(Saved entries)
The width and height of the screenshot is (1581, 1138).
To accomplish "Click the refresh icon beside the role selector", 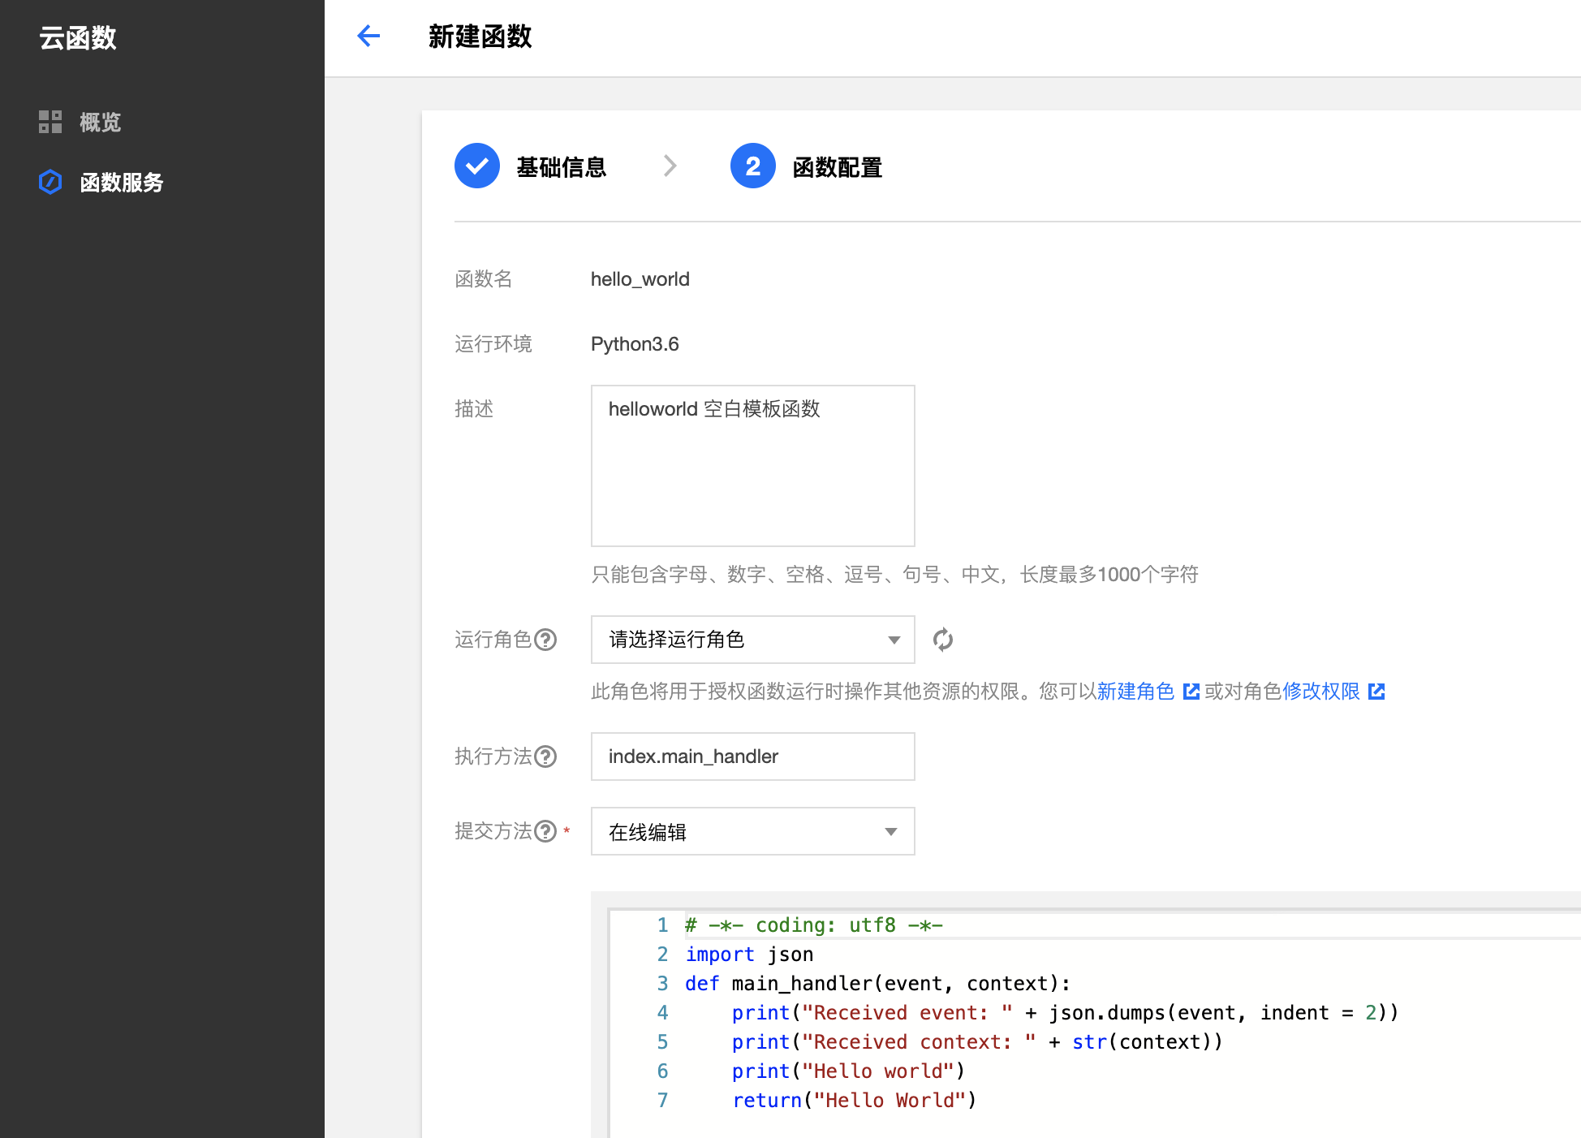I will [x=944, y=640].
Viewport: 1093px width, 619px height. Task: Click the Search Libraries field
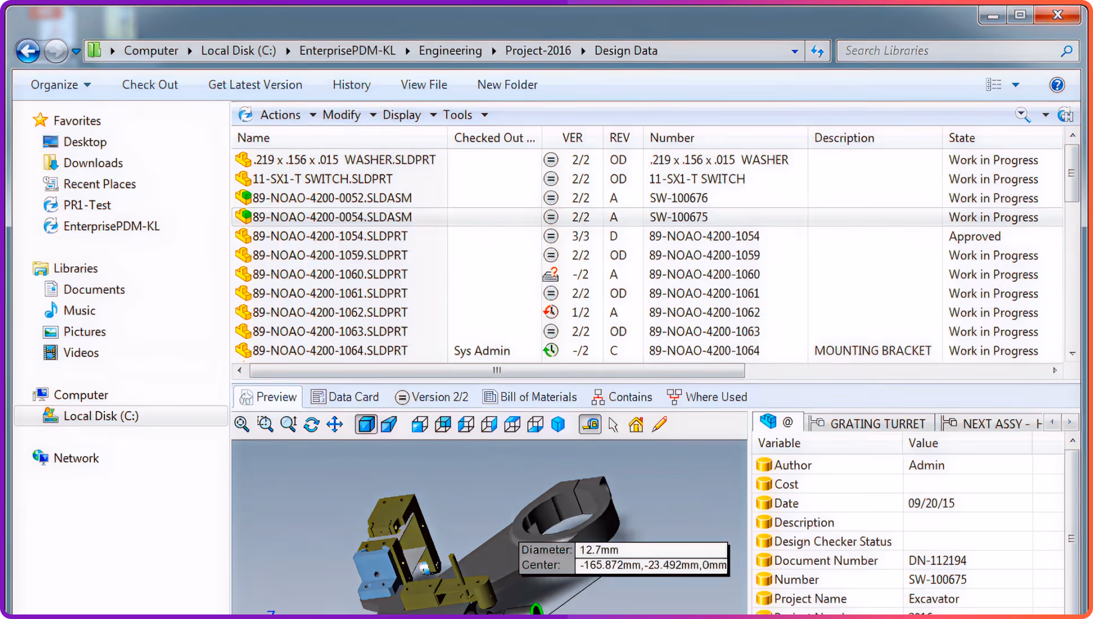(948, 51)
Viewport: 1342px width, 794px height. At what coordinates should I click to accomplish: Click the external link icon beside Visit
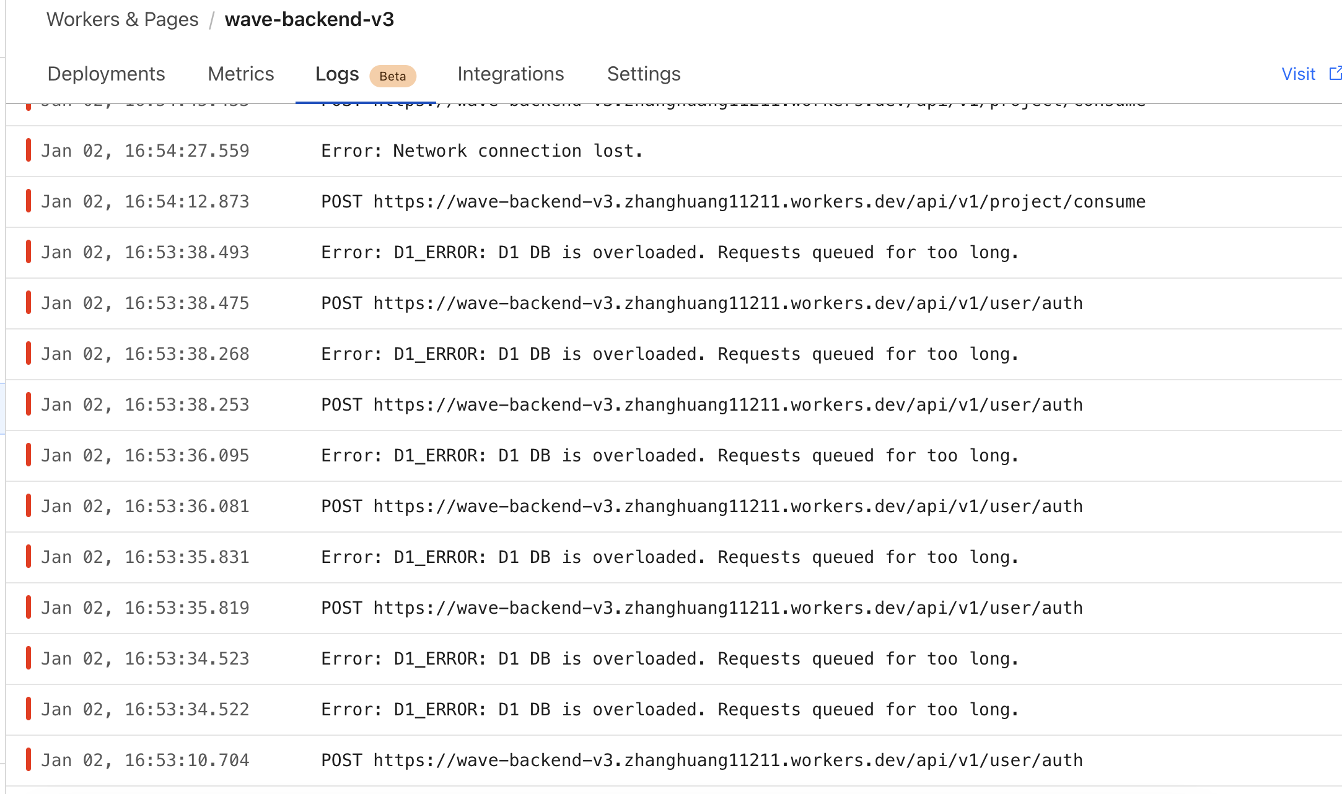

> [WHAT YOU ARE ASKED TO DO]: Only the lines from the one containing "Viewport: 1093px width, 619px" through the last line of the entries above should be copied, exactly as they are and without the pictures.

> [TASK RESULT]:
Viewport: 1093px width, 619px height. Task: Click the Search Libraries field
(948, 51)
Viewport: 1342px width, 794px height. At what coordinates should I click to accomplish: Click the external link icon beside Visit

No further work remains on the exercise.